WHAT THE TASK ASKS: Retype the part of the listing that opens with the line containing "Task: Click the Common" and closes with the listing's final line.

EXTRACTED DATA:
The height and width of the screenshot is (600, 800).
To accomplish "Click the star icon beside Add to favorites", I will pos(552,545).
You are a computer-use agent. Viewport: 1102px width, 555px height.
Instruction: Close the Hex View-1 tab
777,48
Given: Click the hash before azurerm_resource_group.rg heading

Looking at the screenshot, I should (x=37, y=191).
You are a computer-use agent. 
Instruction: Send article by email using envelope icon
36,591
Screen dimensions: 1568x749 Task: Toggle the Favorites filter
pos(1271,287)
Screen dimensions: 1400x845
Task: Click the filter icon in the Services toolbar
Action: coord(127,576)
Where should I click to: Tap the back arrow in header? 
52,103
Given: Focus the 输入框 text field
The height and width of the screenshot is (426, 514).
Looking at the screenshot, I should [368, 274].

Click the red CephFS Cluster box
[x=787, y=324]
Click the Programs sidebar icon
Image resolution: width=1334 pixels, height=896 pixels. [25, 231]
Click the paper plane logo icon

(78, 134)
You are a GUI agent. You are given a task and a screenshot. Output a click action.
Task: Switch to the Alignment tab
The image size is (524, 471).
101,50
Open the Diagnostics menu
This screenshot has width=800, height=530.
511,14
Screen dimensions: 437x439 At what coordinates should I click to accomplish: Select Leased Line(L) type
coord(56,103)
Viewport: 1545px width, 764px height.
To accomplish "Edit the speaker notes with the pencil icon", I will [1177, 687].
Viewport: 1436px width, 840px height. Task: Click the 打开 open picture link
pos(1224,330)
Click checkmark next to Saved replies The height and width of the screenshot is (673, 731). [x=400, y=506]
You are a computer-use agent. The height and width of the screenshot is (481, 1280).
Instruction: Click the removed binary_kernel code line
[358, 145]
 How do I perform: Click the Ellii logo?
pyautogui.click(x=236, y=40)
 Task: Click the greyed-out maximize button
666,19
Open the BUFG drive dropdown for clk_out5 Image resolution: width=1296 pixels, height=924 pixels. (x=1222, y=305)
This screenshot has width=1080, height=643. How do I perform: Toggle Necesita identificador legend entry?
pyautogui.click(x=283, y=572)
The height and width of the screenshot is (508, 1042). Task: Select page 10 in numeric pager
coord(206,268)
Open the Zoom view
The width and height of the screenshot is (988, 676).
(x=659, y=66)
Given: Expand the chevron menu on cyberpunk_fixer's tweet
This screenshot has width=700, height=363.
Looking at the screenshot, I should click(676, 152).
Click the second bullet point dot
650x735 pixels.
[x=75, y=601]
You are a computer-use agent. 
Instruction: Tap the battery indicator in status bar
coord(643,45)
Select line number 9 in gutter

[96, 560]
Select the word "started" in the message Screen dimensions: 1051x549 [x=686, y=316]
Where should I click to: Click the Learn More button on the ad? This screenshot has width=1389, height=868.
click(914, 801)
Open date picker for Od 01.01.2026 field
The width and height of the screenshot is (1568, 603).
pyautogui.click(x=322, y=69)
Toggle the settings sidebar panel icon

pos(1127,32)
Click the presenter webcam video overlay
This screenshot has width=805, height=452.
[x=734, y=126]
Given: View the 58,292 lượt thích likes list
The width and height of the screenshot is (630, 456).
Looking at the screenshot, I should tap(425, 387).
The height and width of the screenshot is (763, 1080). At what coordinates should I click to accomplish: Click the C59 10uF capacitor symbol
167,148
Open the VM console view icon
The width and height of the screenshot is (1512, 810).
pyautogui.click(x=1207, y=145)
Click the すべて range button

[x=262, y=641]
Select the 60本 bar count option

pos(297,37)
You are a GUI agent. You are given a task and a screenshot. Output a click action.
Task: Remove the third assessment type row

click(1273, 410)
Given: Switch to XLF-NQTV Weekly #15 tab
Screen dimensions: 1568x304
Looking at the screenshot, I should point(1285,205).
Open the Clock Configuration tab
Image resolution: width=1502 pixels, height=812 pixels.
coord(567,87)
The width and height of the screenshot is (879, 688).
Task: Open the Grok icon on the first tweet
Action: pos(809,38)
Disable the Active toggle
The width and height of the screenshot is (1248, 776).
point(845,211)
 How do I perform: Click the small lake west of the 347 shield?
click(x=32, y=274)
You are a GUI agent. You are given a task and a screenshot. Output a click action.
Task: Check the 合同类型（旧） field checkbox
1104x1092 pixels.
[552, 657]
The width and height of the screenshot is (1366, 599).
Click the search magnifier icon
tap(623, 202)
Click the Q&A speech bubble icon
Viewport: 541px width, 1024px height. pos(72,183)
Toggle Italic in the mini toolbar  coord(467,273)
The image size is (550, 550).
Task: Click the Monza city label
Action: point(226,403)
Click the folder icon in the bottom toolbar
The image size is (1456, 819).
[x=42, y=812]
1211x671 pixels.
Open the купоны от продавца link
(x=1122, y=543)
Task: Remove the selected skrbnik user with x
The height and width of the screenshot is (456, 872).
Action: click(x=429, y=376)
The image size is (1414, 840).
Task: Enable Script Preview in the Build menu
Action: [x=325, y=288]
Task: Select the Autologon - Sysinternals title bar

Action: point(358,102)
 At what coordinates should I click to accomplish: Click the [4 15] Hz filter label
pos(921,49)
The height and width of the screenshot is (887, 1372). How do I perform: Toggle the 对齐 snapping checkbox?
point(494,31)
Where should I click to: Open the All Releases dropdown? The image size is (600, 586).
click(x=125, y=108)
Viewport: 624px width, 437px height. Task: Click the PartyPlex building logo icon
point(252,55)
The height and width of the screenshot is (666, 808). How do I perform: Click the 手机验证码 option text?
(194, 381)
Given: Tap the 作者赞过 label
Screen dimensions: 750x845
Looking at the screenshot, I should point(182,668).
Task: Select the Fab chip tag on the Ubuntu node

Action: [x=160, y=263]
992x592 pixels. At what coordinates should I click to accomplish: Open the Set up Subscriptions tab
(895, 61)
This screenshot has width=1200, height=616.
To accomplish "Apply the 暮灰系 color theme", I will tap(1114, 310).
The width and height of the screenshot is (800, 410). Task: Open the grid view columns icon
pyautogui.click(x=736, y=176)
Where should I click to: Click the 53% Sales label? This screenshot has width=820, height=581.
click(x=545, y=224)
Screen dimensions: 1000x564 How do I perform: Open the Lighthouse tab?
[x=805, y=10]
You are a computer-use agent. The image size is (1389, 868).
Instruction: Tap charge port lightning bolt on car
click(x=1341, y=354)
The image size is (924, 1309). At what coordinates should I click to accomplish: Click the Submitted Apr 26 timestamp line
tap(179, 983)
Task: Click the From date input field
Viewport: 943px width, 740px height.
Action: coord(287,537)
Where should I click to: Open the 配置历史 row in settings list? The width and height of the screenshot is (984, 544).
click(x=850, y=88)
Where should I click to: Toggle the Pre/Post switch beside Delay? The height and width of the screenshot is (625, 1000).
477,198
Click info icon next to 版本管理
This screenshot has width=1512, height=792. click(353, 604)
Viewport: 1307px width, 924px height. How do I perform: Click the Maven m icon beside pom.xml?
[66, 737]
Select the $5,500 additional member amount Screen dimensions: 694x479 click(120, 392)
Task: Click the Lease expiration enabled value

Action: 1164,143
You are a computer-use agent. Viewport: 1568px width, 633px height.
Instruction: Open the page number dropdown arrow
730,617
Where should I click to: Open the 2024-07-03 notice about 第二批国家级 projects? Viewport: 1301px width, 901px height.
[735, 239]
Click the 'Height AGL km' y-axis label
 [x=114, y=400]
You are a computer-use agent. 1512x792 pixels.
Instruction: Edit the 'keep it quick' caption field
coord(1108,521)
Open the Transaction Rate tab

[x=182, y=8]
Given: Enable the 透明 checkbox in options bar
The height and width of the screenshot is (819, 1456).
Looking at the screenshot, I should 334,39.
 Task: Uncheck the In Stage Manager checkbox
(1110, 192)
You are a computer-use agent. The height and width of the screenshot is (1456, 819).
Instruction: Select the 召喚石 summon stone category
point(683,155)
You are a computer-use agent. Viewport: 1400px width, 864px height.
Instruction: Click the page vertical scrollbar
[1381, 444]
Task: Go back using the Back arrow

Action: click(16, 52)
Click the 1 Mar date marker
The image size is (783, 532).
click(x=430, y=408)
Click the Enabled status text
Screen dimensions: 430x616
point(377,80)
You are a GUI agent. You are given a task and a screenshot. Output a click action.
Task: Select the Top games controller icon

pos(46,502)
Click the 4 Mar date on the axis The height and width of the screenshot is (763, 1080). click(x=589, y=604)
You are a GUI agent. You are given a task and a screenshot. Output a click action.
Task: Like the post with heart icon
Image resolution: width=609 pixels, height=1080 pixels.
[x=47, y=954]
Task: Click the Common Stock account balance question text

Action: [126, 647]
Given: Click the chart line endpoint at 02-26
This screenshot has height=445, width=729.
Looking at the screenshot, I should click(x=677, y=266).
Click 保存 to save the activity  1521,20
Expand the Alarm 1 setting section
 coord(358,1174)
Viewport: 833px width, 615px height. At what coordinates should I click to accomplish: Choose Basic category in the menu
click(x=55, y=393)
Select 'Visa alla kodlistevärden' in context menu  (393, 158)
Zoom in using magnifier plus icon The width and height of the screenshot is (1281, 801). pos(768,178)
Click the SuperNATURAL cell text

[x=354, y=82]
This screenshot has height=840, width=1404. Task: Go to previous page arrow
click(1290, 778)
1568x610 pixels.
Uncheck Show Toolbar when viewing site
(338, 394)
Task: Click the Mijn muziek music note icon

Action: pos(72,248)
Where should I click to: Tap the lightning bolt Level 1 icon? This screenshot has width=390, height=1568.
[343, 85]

OUTPUT FOR THIS EXERCISE:
Task: Click the Common Stock account balance question text

Action: [126, 647]
Given: Click the chart line endpoint at 02-26
This screenshot has height=445, width=729.
Looking at the screenshot, I should click(x=677, y=266).
Click 保存 to save the activity  1521,20
Expand the Alarm 1 setting section
 coord(358,1174)
Viewport: 833px width, 615px height. At what coordinates should I click to accomplish: Choose Basic category in the menu
click(x=55, y=393)
Select 'Visa alla kodlistevärden' in context menu  (393, 158)
Zoom in using magnifier plus icon The width and height of the screenshot is (1281, 801). pos(768,178)
Click the SuperNATURAL cell text

[x=354, y=82]
This screenshot has height=840, width=1404. Task: Go to previous page arrow
click(1290, 778)
1568x610 pixels.
Uncheck Show Toolbar when viewing site
(338, 394)
Task: Click the Mijn muziek music note icon

Action: pos(72,248)
Where should I click to: Tap the lightning bolt Level 1 icon? This screenshot has width=390, height=1568.
[343, 85]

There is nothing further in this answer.